Rabat Beton Di Desa Kramat : Inspektorat Diminta Segera Audit Proyek
Gempurnews | Pemalang – Proyek rabat beton di desa Kramat Kabupaten Pemalang, yang bersumber dari Dana Desa (DD) mendapat sorotan dari Lembaga Garuda Muda Projamin, yang diduga tidak sesuai dengan Rancangan Anggaran Biaya (RAB).
Tim Garuda Muda Projamin menemukan adanya indikasi ketidaksesuaian pekerjaan dengan RAB pada proyek pembangunan rabat beton di wilayah RT. 03,04,05. RW. 02 Desa Kramat Kabupaten Pemalang telah menabrak undang – undang Keterbukaan informasi publik (KIP) dengan kualitas mutu beton yang diragukan.
Menurut Teguh Suwito selaku Sekjen Garuda Muda Projamin, banyaknya dugaan yang tidak sesuai dan penyimpangan pada pelaksanaan pembangunan rabat beton seperti kualitas mutu beton curah yang seharusnya menggunakan k 200 ternyata di ganti dengan K 175, sehingga ini akan berdampak pada kualitas jalan yang di bangun. “tegasnya.
Dengan adanya hal seperti ini, anggaran Dana Desa Kramat senilai Rp. 58.701.000. Menjadi perhatian serius setelah ditemukan dugaan mark-up dan indikasi yang melibatkan oknum pejabat desa.

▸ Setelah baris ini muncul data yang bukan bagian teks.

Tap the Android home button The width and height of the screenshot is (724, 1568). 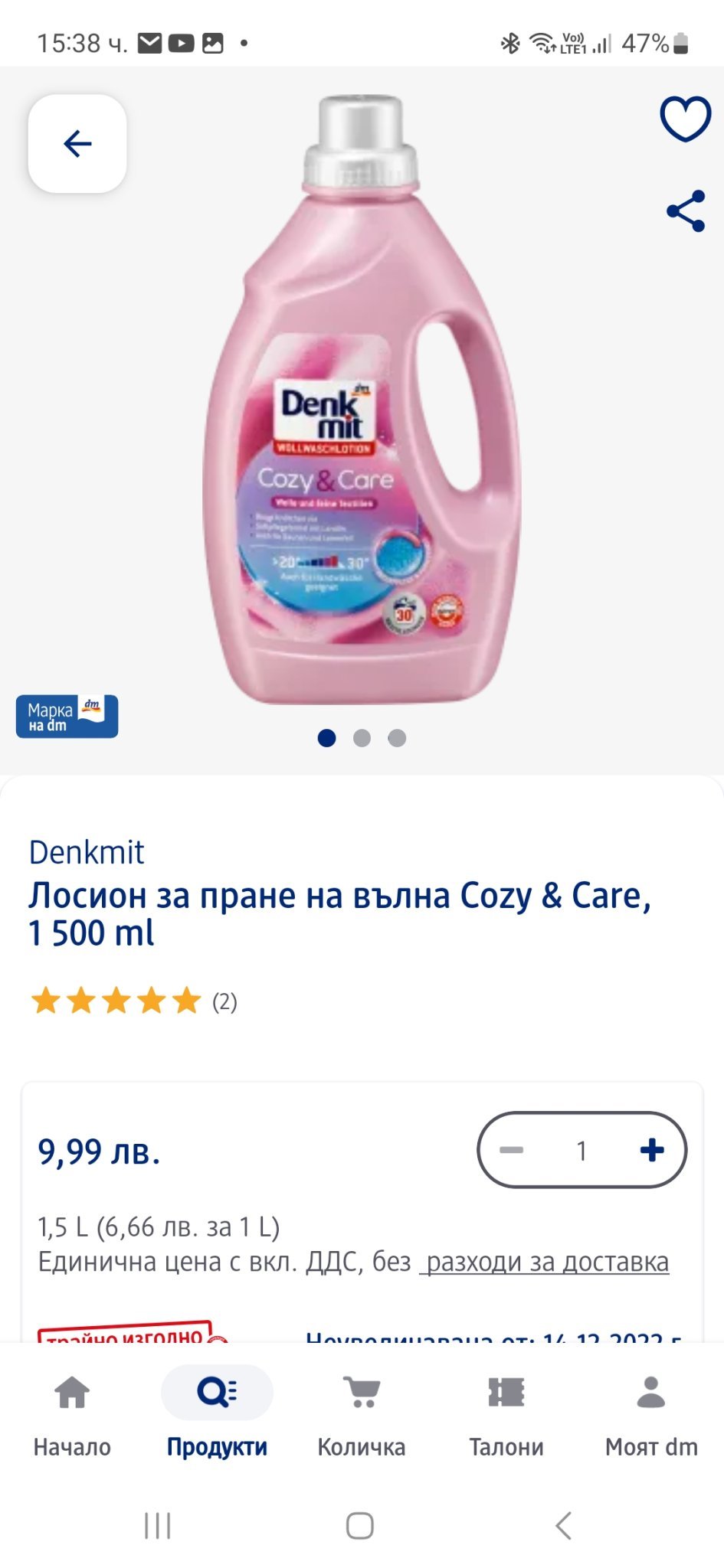coord(360,1525)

Berdasarkan pantauan tim Garuda Muda Projamin, beberapa waktu lalu terkait pembangunan rabat beton diduga telah bekerjasama dengan pihak ketiga ( CV. Diaz Logistik) yang mengerjakan proyek tersebut. Dan diduga pihak ketiga telah memanipulasi data RAB yang sudah di tentukan oleh pihak TPK Desa Kramat.
Pembangunan jalan rabat beton yang telah di biayai oleh Dana Desa diduga tidak memiliki pengawasan yang jelas, sehingga memunculkan kecurigaan adanya konspirasi antara oknum pejabat desa dengan pihak ke tiga (CV. Diaz Lohistik). “lanjut Teguh.
Untuk itu bagi tim Instansi terkait APH, dan Inspektorat untuk segera melakukan pemeriksaan Audit menyeluruh terhadap pelaksanaan proyek pembangunan rabat beton di Desa Kramat.
Hingga berita ini ditayangkan Kepala Desa Kramat belum memberikan klarifikasi dan jawaban kepada tim Garuda Muda Projamin, demi perimbangan dalam pemberitaan terkait mark-up pembangunan rabat beton.